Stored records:
○ ○ ○ ○ ○
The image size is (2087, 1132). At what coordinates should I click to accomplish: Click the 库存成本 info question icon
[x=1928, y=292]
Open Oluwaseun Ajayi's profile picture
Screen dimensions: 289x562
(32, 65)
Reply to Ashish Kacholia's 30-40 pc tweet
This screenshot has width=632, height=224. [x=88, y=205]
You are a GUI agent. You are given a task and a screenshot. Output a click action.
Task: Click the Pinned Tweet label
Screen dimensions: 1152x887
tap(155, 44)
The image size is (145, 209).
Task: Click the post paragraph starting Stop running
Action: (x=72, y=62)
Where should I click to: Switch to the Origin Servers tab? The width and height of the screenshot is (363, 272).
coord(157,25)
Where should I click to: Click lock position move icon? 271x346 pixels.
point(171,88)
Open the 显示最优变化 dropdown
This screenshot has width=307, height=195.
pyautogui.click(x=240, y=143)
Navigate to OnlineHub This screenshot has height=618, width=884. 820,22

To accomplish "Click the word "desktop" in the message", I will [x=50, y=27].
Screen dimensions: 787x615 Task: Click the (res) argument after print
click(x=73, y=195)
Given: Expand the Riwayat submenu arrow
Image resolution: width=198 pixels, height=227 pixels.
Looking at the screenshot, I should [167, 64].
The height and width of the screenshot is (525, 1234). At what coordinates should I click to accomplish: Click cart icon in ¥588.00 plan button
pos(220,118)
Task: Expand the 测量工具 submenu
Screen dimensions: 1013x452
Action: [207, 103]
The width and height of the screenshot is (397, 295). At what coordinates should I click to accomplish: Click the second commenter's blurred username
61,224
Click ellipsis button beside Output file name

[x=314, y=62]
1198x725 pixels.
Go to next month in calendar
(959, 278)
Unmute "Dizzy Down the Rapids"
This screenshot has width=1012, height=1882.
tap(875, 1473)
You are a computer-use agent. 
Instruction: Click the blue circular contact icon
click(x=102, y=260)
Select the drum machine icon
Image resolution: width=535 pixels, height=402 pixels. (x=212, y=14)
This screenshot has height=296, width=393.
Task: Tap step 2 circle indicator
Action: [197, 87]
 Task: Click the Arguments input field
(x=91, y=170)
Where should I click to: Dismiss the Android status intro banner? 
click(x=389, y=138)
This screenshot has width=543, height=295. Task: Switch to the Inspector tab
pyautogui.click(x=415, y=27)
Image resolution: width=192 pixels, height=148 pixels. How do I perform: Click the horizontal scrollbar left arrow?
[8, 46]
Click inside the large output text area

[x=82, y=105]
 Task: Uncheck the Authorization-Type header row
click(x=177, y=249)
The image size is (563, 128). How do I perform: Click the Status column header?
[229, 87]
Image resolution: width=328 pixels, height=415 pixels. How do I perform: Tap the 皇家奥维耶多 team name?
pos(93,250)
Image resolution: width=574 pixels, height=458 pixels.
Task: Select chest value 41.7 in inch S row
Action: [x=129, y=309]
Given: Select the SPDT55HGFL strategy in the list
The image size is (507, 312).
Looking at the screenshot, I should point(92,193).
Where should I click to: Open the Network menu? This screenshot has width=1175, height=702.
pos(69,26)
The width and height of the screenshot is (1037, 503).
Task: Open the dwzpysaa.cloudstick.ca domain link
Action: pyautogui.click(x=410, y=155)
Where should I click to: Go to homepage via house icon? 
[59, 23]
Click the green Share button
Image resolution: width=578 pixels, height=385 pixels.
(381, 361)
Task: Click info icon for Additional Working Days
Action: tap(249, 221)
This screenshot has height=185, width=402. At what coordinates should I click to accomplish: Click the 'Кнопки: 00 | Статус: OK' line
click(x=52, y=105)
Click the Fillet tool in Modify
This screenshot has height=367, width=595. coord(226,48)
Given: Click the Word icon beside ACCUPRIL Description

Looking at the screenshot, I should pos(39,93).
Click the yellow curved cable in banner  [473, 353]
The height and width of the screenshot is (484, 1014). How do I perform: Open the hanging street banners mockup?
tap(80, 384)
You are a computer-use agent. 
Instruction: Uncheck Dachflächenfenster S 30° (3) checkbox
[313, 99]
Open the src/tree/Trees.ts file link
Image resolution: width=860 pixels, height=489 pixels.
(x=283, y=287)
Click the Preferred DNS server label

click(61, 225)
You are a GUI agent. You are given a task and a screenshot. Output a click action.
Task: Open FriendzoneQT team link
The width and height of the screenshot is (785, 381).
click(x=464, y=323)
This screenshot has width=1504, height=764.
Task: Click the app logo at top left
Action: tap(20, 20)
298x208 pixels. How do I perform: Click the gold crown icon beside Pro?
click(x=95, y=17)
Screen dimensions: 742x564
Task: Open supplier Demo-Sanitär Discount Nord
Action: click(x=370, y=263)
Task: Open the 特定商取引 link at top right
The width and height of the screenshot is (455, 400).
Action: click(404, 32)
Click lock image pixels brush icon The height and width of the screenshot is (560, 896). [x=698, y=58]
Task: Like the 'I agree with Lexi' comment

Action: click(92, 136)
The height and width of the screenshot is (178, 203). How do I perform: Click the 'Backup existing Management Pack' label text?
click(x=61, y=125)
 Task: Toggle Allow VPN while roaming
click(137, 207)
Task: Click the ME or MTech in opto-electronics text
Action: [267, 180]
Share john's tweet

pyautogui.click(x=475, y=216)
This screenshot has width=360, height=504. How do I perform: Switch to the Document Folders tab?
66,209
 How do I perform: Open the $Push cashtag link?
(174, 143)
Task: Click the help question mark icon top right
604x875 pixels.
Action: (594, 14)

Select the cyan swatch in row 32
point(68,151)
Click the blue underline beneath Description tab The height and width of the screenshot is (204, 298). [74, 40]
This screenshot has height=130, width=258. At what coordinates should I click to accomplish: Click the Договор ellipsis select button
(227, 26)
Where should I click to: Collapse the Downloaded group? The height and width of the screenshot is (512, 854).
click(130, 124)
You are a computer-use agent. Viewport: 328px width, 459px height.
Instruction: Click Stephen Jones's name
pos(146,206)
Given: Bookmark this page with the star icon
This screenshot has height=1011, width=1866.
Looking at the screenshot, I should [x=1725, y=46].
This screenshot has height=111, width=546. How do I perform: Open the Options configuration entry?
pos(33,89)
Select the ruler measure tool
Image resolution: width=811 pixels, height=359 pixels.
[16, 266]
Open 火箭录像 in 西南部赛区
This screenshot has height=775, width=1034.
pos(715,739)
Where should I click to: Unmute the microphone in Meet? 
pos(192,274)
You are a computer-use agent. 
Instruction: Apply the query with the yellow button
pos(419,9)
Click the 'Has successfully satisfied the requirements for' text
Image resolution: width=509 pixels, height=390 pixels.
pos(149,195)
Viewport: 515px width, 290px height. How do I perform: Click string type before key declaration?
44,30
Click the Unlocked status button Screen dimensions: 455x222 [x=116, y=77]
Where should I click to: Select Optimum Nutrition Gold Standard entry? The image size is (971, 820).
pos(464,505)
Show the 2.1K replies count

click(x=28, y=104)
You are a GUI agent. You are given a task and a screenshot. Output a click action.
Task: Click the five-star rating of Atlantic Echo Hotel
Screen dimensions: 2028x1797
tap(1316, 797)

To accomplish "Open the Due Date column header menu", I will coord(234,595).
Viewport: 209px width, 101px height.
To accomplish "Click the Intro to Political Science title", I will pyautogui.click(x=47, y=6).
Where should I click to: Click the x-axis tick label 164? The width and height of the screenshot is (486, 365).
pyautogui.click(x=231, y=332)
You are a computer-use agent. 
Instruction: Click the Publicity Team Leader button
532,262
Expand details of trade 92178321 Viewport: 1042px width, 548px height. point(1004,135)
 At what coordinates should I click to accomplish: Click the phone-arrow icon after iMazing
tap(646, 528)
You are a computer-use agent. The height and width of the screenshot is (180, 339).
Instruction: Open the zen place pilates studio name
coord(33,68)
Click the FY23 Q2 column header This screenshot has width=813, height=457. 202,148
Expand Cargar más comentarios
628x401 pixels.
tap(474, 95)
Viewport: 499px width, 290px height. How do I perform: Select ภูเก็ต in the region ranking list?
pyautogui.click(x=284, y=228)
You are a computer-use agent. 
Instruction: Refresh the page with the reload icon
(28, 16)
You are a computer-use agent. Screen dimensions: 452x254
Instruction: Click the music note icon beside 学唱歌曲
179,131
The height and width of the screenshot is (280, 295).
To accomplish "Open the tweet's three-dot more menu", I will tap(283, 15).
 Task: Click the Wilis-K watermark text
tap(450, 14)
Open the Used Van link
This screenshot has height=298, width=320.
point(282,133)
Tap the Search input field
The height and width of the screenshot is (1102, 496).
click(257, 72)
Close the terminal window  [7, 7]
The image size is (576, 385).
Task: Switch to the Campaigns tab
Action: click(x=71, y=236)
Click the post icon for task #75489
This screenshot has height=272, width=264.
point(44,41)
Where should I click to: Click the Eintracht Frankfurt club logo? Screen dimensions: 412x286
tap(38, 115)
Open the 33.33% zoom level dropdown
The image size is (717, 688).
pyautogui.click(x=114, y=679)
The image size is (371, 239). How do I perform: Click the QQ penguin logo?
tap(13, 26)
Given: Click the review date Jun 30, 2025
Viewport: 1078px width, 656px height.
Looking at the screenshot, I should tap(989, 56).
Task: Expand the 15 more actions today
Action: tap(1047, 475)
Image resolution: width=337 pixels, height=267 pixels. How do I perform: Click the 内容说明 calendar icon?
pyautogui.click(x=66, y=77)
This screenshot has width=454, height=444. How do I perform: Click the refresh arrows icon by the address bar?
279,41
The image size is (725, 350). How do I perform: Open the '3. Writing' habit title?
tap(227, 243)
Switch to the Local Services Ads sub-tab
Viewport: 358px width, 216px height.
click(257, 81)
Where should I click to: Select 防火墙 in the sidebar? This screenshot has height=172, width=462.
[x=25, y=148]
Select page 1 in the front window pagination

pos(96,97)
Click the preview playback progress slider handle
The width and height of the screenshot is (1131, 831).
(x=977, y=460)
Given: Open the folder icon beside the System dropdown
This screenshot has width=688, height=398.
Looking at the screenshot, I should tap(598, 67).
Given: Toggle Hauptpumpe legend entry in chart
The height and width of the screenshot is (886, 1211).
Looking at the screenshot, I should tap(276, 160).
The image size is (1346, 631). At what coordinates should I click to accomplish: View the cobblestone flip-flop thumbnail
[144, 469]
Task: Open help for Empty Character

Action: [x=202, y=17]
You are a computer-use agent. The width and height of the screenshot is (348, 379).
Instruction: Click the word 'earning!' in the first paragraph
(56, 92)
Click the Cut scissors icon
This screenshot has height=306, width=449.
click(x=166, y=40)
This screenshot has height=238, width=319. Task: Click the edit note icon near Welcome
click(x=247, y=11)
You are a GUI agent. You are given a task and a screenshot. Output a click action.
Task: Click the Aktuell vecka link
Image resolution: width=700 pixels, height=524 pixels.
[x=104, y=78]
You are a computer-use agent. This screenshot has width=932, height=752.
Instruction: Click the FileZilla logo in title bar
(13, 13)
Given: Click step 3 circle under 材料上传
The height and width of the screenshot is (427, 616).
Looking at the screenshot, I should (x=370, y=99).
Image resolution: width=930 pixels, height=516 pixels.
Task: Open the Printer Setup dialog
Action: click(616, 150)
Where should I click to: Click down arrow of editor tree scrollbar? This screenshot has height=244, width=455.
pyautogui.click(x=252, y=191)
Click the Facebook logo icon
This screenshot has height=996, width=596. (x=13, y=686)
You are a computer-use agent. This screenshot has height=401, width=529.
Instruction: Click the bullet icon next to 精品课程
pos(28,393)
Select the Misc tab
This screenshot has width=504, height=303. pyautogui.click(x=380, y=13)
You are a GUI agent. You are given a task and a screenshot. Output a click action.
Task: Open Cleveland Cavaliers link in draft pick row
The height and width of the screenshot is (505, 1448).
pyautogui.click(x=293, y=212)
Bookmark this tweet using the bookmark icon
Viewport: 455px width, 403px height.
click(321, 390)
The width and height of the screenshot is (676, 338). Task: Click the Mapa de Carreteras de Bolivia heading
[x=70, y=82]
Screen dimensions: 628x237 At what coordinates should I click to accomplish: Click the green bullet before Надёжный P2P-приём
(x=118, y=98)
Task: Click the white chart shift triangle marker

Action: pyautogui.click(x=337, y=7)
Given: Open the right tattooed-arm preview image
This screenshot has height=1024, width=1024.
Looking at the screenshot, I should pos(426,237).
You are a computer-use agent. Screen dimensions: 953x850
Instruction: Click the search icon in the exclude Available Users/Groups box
○ ○ ○ ○ ○
> _What the task asks_: In the entries above, the lines from the one bearing "Instruction: Click the Publicity" up to and including the one bearing "Click the post icon for task #75489" should be transcribed exactly; no other line is wanted.

> _Answer space_:
Instruction: Click the Publicity Team Leader button
532,262
Expand details of trade 92178321 Viewport: 1042px width, 548px height. point(1004,135)
 At what coordinates should I click to accomplish: Click the phone-arrow icon after iMazing
tap(646, 528)
You are a computer-use agent. The height and width of the screenshot is (180, 339).
Instruction: Open the zen place pilates studio name
coord(33,68)
Click the FY23 Q2 column header This screenshot has width=813, height=457. 202,148
Expand Cargar más comentarios
628x401 pixels.
tap(474, 95)
Viewport: 499px width, 290px height. How do I perform: Select ภูเก็ต in the region ranking list?
pyautogui.click(x=284, y=228)
You are a computer-use agent. 
Instruction: Refresh the page with the reload icon
(28, 16)
You are a computer-use agent. Screen dimensions: 452x254
Instruction: Click the music note icon beside 学唱歌曲
179,131
The height and width of the screenshot is (280, 295).
To accomplish "Open the tweet's three-dot more menu", I will tap(283, 15).
 Task: Click the Wilis-K watermark text
tap(450, 14)
Open the Used Van link
This screenshot has height=298, width=320.
point(282,133)
Tap the Search input field
The height and width of the screenshot is (1102, 496).
click(257, 72)
Close the terminal window  [7, 7]
The image size is (576, 385).
Task: Switch to the Campaigns tab
Action: click(x=71, y=236)
Click the post icon for task #75489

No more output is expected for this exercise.